17/04/2018 10:11 BST | Updated 17/04/2018 12:12 BST

William Hague Says Allowing Parliament To Vote On 2013 Syria Strikes Was A 'Mistake'

Former foreign secretary once backed giving MPs a vote on war.

PA Archive/PA Images

William Hague has said David Cameron probably made a “mistake” when he decided to give parliament a vote on launching military strikes against Syria in 2013 - a vote he lost.

The former foreign secretary said on Tuesday morning the opponents of using force would always find it easier to depict any military action as the “start of a whole new war” - while government’s would struggle to defend their plan without revealing the strategy to the enemy.

Jeremy Corbyn has secured a debate in the Commons today on Theresa May’s decision not to ask parliament to approve the military strikes against the Assad regime that took place over the weekend.

The Labour leader has called for a new War Powers act that would transfer the authority to take military action from the prime minister to parliament.

PA Wire/PA Images
Jeremy Corbyn speaking after Prime Minister Theresa May made a statement to MPs in the House of Commons over her decision to launch air strikes against Syria.

In 2011, Hague famously said the then coalition government intended to give parliament the power to veto military action.

As MPs debate the deployment of British forces over Libya, he told the Commons: “We will also enshrine in law for the future the necessity of consulting Parliament on military action.”

However the government then backtracked on the plan after Hague became convinced it was not practical.

Critics of the idea of giving parliament the legal authority to approve or veto military action worry that it would lead to delays in deployment that could prove militarily costly and damage the effectiveness of the mission.

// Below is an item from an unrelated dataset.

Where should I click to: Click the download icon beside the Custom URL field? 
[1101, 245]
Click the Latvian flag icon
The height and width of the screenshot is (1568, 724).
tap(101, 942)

Speaking about the decision to ask parliament to approve military action against Syria in 2013, Hague told BBC Radio 4′s Today programme this morning: “We quite possibly made a mistake when we did that.”

He said: “The opponents of military action in parliamentary debates do depict this as a start of a whole new war.

“And the governments of the day find it quite difficult to counter that.”

Hague added: “It was going to be very every difficult to ‘enshrine this in law’ in my original words in a way that was compatible with the safety of our armed forces and the maximum security of the country.”